E Amleto-Zingaretti? Il tam tam interno ai dem dice che scioglierà la riserva questo sabato e in senso positivo. I suoi ribattono: "Sabato la sola cosa che Nicola ha in programma è di vaccinarsi, e con Astrazeneca. Punto". Non a caso, il tavolo delle regole per le primarie romane viene sconvocato e riconvocato. Primarie che dovrebbero tenersi il 20 giugno, con termine per presentare le candidature al 20 maggio, e regole già scritte. Prevalenza dell’on-line, sui seggi fisici, riservati solo ai ‘vecchietti’, voto ai 16enni, obiettivo 100 mila votanti. Candidati: tre ’piccoli’ (Zevi, Caudo, Ciani) e un big (Gualtieri). Ma le primarie sarebbero inutili se ‘Zinga’ decidesse di correre. "Nicola fa le primarie con i sette nani? Suvvia", la chiosa di un alto dirigente dem. Ma Nicola c’è? L’ex segretario Pd, nei panni di Amleto, ci si trova a suo agio: è sempre stato ’sor Tentenna’.
Ma tutti i sondaggi lo danno stra-vincitore, alcuni persino al primo turno, e contro chiunque altro: un candidato del centrodestra, a oggi inesistente, e una sindaca uscente, Virginia Raggi, detestata. Il problema, per Zingaretti, si chiama Regione Lazio. Il governatore va giustamente fiero dei tanti risultati portati a casa dalla sua amministrazione sul fronte vaccini, rifiuti, lavoro, salute, cultura. Dimettersi, in modo repentino, e lasciare il Lazio a metà dell’opera sarebbe, quella sì, una sconfitta.

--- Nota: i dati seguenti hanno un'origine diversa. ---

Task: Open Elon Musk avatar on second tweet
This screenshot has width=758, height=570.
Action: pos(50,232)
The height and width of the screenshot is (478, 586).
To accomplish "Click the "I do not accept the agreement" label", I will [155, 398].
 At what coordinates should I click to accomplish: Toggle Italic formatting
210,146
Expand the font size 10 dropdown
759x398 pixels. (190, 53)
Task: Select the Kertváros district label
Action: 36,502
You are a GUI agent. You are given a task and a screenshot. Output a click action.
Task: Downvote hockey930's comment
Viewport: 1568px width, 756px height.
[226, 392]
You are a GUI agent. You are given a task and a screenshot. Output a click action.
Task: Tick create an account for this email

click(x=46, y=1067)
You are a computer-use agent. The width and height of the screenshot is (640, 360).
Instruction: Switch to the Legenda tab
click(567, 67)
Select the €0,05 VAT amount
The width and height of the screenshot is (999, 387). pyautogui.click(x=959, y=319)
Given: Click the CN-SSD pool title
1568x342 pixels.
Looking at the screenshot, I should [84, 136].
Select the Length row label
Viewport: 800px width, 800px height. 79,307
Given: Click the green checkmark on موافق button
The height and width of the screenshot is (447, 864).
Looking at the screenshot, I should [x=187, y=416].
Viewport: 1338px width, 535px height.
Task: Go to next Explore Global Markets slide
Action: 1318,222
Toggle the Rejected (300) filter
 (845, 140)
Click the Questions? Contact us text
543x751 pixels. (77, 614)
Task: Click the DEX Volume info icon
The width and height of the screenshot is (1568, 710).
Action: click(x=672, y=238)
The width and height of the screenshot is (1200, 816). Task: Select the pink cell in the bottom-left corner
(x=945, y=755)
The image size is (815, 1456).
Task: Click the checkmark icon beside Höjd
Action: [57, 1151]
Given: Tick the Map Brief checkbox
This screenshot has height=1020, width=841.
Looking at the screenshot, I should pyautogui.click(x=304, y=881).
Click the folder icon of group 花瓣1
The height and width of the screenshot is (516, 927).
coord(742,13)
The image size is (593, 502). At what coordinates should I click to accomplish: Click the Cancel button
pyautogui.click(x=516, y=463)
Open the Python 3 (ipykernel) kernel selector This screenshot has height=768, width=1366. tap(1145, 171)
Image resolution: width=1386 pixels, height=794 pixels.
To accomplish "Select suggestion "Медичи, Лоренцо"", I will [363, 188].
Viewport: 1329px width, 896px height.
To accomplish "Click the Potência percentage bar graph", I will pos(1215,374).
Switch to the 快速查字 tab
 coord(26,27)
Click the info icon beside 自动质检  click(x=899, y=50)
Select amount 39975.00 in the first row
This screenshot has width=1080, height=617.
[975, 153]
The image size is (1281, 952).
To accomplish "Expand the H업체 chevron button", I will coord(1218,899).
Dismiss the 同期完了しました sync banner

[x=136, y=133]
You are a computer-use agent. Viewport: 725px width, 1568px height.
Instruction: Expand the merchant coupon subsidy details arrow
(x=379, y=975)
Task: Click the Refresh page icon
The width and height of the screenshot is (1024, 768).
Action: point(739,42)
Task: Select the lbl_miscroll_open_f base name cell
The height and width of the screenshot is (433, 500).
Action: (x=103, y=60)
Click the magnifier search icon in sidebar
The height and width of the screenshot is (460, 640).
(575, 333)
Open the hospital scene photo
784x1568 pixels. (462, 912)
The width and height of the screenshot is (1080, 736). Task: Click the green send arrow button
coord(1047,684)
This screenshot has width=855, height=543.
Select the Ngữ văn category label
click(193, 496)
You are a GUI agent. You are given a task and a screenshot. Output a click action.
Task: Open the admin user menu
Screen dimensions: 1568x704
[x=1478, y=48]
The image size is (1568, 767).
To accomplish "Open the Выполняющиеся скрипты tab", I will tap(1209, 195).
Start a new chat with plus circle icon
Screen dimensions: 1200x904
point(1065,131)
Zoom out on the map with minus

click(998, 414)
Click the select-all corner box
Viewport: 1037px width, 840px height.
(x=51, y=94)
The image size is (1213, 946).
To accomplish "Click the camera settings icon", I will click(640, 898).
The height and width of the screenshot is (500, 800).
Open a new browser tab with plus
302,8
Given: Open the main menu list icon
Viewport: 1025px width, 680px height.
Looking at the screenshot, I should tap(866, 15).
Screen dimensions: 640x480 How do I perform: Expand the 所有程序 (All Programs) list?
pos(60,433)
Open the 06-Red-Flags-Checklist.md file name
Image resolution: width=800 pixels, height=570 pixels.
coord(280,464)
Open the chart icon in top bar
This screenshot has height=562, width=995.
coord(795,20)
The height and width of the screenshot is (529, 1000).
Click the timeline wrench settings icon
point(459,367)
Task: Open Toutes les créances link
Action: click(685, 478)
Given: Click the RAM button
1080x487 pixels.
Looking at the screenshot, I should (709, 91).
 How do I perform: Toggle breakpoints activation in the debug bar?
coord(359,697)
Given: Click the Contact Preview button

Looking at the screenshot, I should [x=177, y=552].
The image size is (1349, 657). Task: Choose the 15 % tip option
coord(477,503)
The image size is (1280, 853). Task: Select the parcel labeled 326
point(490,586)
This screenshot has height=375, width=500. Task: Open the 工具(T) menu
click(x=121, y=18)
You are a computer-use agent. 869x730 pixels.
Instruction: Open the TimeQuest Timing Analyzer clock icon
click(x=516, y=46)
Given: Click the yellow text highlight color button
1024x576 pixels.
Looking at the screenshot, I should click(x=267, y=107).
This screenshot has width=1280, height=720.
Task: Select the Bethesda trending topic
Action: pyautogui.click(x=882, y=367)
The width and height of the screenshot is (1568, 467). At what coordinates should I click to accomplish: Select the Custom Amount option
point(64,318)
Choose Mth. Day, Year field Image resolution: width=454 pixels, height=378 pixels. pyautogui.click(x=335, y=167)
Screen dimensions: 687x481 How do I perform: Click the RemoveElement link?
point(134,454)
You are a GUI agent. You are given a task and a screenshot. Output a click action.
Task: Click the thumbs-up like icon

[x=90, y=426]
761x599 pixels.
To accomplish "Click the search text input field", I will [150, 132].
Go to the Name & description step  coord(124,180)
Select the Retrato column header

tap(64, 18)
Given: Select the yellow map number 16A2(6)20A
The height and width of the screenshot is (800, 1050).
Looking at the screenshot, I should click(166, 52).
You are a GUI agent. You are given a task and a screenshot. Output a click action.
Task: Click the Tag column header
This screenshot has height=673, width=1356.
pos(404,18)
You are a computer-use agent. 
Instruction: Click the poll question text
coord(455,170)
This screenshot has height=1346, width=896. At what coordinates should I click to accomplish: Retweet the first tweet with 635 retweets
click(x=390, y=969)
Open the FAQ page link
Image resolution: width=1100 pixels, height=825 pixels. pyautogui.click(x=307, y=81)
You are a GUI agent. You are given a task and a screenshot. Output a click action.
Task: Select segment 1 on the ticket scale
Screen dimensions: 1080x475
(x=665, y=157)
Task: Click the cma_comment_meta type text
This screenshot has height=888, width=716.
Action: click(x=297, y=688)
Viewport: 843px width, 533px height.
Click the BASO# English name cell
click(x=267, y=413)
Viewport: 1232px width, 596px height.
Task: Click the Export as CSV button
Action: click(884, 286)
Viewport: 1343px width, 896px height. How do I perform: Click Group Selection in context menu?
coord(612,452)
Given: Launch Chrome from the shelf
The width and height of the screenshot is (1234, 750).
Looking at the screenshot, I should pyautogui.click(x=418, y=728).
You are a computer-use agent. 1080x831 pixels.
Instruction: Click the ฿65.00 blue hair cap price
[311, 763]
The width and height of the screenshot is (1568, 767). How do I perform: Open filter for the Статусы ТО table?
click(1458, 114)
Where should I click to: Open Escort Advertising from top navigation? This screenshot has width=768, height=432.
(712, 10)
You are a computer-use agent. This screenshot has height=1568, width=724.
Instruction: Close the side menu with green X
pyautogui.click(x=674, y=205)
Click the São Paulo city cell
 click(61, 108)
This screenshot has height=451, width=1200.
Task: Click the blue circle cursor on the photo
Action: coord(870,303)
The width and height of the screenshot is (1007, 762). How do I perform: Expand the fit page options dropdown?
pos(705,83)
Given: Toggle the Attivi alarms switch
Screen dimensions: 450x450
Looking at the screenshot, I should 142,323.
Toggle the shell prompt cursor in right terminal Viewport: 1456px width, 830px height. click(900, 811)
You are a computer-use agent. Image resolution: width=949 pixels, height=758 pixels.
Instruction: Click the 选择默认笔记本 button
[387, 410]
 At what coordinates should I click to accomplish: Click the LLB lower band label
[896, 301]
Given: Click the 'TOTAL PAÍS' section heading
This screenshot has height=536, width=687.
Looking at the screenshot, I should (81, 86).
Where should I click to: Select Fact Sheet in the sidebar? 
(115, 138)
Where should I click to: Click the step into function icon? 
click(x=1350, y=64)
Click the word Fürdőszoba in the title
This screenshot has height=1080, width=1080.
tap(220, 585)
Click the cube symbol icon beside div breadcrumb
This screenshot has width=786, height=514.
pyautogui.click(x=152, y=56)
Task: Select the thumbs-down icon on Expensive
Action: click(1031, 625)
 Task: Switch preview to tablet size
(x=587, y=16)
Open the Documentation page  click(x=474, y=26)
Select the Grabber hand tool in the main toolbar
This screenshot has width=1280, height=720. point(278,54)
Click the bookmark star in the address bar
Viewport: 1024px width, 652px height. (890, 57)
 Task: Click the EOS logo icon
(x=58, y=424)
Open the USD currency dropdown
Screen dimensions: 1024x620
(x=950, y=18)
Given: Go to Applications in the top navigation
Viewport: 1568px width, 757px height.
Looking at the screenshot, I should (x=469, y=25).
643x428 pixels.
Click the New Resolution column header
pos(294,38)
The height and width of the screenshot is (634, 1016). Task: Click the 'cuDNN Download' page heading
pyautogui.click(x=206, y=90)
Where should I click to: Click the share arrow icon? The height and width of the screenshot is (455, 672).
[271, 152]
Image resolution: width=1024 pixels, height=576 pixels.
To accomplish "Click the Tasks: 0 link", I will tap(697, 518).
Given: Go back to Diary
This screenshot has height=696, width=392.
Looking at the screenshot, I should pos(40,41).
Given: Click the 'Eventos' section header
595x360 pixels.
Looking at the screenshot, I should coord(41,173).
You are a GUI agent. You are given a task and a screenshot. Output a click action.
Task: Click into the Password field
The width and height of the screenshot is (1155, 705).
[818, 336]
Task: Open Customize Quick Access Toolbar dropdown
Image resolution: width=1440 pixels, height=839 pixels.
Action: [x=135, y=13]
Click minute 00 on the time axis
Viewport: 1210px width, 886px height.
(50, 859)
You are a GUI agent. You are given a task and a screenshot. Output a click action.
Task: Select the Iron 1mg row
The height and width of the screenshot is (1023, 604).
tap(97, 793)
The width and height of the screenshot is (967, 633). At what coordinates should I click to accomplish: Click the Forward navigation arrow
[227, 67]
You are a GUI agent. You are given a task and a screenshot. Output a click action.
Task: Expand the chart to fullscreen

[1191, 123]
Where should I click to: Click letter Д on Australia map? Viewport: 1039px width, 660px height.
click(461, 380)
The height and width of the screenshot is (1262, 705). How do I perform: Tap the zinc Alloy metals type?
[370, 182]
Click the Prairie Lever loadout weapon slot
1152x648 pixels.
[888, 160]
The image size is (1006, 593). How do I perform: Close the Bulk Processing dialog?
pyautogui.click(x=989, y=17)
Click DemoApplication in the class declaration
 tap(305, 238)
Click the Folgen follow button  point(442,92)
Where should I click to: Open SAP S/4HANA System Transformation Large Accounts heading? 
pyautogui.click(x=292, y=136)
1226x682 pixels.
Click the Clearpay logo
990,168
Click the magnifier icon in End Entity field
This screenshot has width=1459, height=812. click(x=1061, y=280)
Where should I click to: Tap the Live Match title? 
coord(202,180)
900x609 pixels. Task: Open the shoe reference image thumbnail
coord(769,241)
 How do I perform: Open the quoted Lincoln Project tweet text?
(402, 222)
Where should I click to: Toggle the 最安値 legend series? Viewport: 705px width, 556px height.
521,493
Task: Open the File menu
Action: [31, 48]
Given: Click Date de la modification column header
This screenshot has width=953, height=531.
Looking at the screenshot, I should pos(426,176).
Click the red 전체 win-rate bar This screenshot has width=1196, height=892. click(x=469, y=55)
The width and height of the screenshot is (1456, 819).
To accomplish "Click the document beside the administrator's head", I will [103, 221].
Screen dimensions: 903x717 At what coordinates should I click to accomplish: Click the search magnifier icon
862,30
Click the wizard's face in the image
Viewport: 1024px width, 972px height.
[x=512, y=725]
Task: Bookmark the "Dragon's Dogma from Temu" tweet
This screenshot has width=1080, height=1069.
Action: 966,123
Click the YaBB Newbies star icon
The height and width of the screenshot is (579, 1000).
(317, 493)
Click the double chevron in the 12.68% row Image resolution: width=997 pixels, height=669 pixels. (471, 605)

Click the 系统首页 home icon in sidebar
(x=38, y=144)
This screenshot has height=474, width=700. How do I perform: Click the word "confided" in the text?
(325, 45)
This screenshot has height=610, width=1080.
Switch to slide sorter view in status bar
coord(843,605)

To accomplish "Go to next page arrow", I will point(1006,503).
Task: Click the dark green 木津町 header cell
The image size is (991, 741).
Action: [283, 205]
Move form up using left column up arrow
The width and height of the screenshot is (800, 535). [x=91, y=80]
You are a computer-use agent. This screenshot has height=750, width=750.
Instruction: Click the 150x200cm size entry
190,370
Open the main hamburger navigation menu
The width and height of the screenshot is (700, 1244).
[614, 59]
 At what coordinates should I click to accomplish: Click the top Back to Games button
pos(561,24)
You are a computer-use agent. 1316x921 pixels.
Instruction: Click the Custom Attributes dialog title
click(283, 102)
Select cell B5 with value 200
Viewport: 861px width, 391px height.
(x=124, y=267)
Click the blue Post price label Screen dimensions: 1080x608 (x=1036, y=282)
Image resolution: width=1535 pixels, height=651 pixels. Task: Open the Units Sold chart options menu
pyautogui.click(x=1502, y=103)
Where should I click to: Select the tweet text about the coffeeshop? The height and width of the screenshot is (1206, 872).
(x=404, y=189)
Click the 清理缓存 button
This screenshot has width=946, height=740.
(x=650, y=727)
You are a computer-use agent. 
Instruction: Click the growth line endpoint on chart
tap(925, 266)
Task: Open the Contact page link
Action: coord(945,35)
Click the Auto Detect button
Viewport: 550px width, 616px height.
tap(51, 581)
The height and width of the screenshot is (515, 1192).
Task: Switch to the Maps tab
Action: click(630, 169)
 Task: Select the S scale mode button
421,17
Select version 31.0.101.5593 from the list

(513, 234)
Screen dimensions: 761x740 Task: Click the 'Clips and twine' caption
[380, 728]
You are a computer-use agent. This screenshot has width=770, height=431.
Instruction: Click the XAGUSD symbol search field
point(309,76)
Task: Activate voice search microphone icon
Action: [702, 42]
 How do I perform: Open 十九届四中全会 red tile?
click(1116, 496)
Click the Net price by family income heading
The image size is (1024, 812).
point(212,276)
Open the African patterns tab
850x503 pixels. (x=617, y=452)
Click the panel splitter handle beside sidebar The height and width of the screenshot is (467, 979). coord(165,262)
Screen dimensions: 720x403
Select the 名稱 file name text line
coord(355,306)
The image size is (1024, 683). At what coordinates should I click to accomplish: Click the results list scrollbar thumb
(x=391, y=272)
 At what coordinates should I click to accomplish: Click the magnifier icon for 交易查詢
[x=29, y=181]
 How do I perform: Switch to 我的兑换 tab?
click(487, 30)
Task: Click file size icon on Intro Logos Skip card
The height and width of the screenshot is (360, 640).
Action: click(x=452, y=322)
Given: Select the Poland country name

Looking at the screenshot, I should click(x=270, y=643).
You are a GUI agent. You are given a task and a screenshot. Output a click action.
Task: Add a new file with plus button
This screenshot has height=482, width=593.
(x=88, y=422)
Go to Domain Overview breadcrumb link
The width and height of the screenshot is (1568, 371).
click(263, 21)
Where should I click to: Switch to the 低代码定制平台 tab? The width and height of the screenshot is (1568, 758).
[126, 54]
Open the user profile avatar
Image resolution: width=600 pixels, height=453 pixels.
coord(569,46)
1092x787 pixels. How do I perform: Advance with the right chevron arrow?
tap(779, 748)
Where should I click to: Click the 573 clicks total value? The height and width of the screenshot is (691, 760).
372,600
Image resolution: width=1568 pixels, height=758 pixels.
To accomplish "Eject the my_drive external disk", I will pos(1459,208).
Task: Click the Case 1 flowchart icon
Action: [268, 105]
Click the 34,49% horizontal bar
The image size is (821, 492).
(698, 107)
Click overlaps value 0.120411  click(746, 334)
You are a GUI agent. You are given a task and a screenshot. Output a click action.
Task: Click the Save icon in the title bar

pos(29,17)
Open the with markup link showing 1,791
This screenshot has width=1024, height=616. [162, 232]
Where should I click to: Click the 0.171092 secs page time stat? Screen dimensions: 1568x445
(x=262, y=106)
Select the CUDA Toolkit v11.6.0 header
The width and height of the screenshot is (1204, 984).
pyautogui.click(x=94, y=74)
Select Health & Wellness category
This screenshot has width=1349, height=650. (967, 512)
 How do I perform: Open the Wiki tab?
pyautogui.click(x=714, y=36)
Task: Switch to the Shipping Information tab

Ma la scappatoia c’è. L’idea è scendere in campo per il Comune, ma non dimettersi subito, bensì a settembre, in Regione, in modo da far slittare le elezioni anticipate in Lazio fino a dicembre e poi, con la scusa di dover approvare il bilancio, quasi di sicuro fino a febbraio 2022. Inoltre, così, i pentastellati – che pretendono, di avere un loro nome da piazzare, come candidato a governatore (la Lombardi, fresca di accordo col Pd in giunta) – si eviterebbero l’imbarazzo, e l’incoerenza, di sostenere la Raggi alle comunali contro il Pd e, in contemporanea, di fare l’alleanza col Pd in Lazio. Conte, Crimi e Di Maio ci lavorano con Letta. Intanto, la Raggi, che il ‘nuovo’ M5s non può scaricare, incassa l’appoggio di Casaleggio.